Hi Neal,
I had a lot of migranes and dull headaches before surgery. My doctor did tell me that the people with headaches prior to surgery have a higher incidence of headaches after. Mine got worse. My headaches are on the opposite side of my surgery.
I've read a lot about the therories and surgical techniques suspected. I have my operating room report and all the precautions were taken. The most experienced of surgeons seem to have a percentage of post-op headaches from what I've picked up from this site and from my own experience. I've also noticed from this site, that different surgical approaches give different variations of headaches. Some of these variations seem harder to treat than others. (Totally non-scientific observation by me.) Research, like you said, suggests R/S has a higher percentage. All in all, it is a bit of a crap shoot even when you work the odds. Even non-AN people can get these type of chronic headaches from trauma, high fever or out of the blue.

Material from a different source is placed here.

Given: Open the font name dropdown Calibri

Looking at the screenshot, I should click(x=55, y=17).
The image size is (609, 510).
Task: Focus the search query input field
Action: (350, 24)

In answer to your questions. Regarding the smaller tumors? I read the same. Never heard an explaination as to why. Burn out was brought up by one of our posters. Her neurologist said sometimes the nerve just stops firing pain signals.
The upside is that I have the same hearing (75%) as before my surgery and no facial weakness. Life is good even though a little different. With headache treatment, fairly close to normal with a little work.
Best wishes with your decision and your up-coming surgery. Thanks for your well wishes.